I've got a web application which can be used for individual peoples (one account for one person) and for places such as schools (one account per computer). I would like to make sure that the schools accounts can only be logged in from the said school.
I've tried an IP filter which isn't appropriate as they have a dynamic IP (it changes every day or each time they reboot their ISP box). The MAC address is not an option since it's not readable by PHP and not conserved between packets hops.
So here is my question, how may I make sure that the schools accounts are used from and only from the school ? Maybe something that I have to install on each trusted computer and which can't be cleaned without paying attention ?
Go with the IP address. Solve the dynamic ip address problem by installing a small script that will ping your server once per 5 minutes and you will get the current school's ip address by this.
The simplest solution would be to use cookies. However, cookies are super easy to read and transfer by the user if he knows how.
A bit more complicated solution would be to make an browser plugin that adds some HTTP header to every request, which would need to be installed on every 'trusted' computer. To falsificate this one it would take a bit more computer skill.
Another solution would be to install secure VPN on trusted computers and make website accessible only through this VPN.
The most sophisticated solution would be to implement some browser-fingerprinting library. That is when website collects all available informations about the browser and machine it runs on (available HTTP headers, available system fonts, how the machine handles decimal point arithmetics etc)
Related
My office network provides internet access to my employees when they connect to it through the office's router. I want to make a web application in which only computers connected to the internet through my office router, can access. So that my employees have to be in my office area before they can login into the php web application.
If they are connected to the internet, but not through my office network they should not be able to log in to the application. (I know I could have deployed the php app in a local server setup in my office but I want the app to be on a remote server on the internet for my personal reason).
What hardware do i need to setup my office network and how do I make PHP detect the id of the hardware of my network so php can determine that a request is coming from my network.
Some options to recognise your private office from a public website:
IP address
This will only work if you know what IP address is in use at any given time by your allowed clients. In the case you use a NAT gateway, this has to be the outside address.
It becomes pretty easy to do this if you have static IP addresses for all your allowed clients, if they change, it quickly becomes a nightmare to keep them right at all times.
Security: since HTTP is based on TCP it's not trivial for other to get to use your IP address through spoofing, but it's by far not foolproof either. Consider it a poor-man solution at the very best.

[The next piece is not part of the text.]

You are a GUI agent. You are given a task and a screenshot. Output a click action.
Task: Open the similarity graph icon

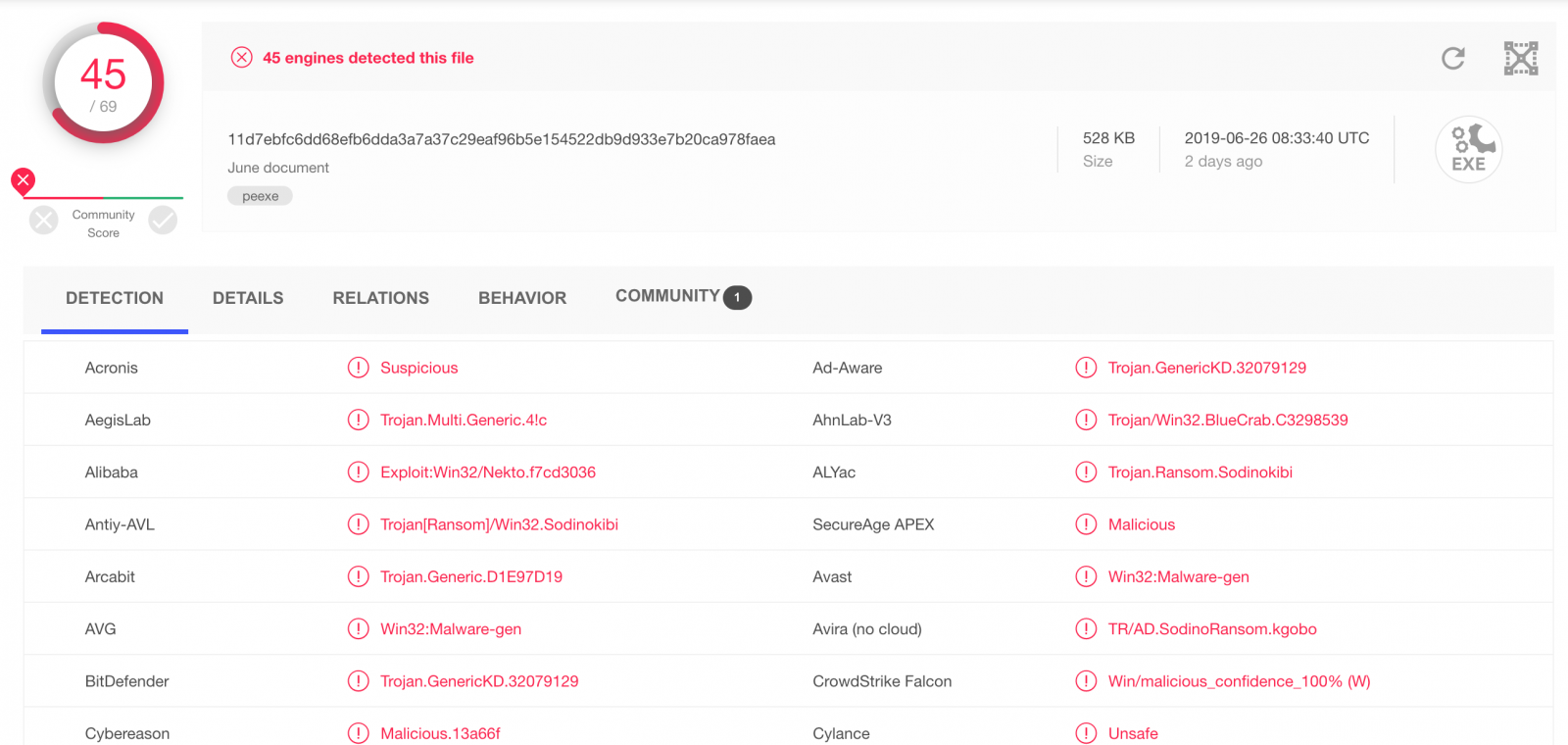(x=1520, y=59)
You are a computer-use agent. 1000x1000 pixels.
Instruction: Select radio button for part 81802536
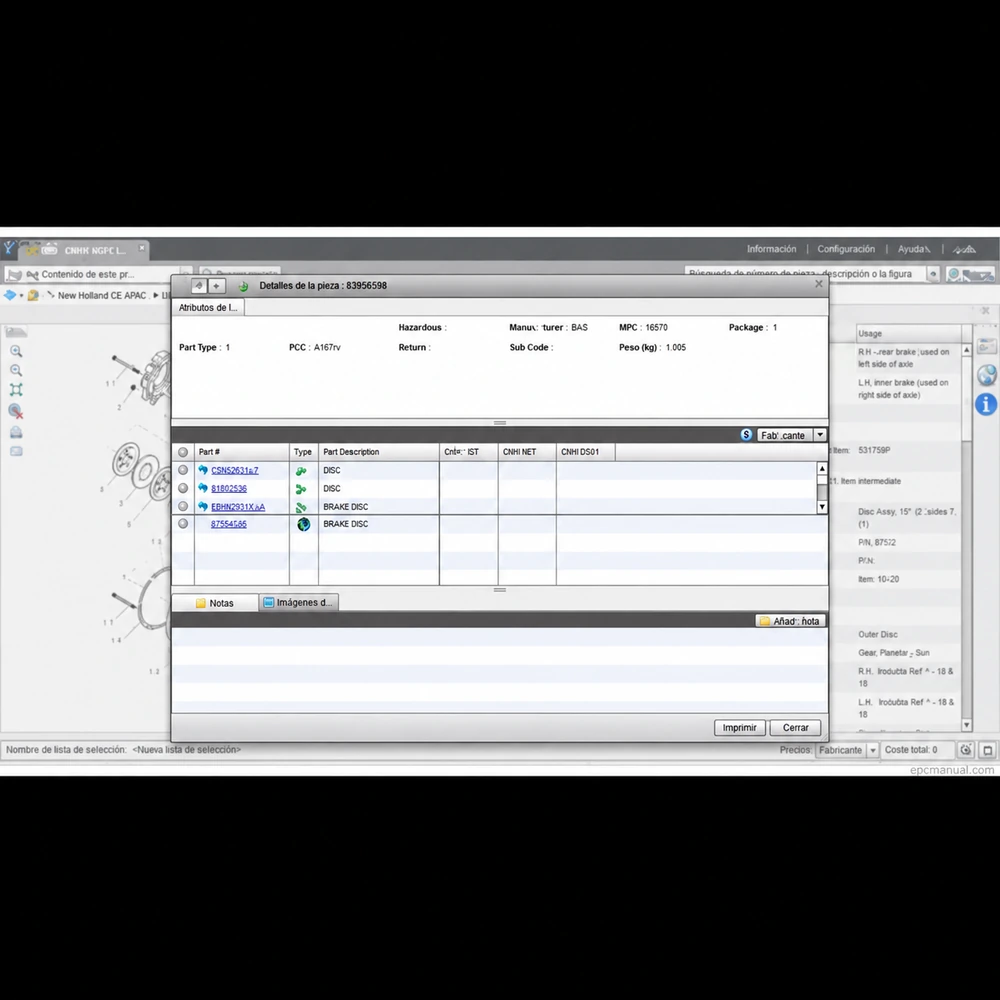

Caveat: if any of your staff can get remotely to their machine, they can access it remote (so e.g. a time registration system is going to get circumvented by this quickly)
VPN
VPN stands for Virtual Private Network.
This is the goto solution from a security perspective. Essentially you build up tunnels between either individual clients or networks as a whole with the VPN server.
On the central end of those tunnel(s), your webserver answers to web requests (but not to the internet at large).
There is a whole range of VPN products out there. There are equally relatively easy to build solutions using free software (e.g. OpenVPN).
Things on how the client (network or computers) will authenticate to the server and what traffic is attracted to the VPN and much more are all possible parameters you can set.
Security: it depends a bit on the choices made, but unless unproven or outdated solutions are picked, this can be done "top notch". It is however in skill level probably just above your typical IT shop around the corner (but you might be in luck).
Same remark as above: your staff that can gain access to it, might be tunnelling into their machine at work or might use credentials and settings on an office machine at home as well.
DNS
reverse mapping of IP to names is far too easy to spoof, don't try this.
Login/Password
This is a relatively easy solution: allow access from anywhere, but give authorised users a login and password and let them have access after being logged in properly.
Security: It's non-trivial to get this fully secure, there's plenty of opportunity to make errors in how the application works so that it becomes a problem.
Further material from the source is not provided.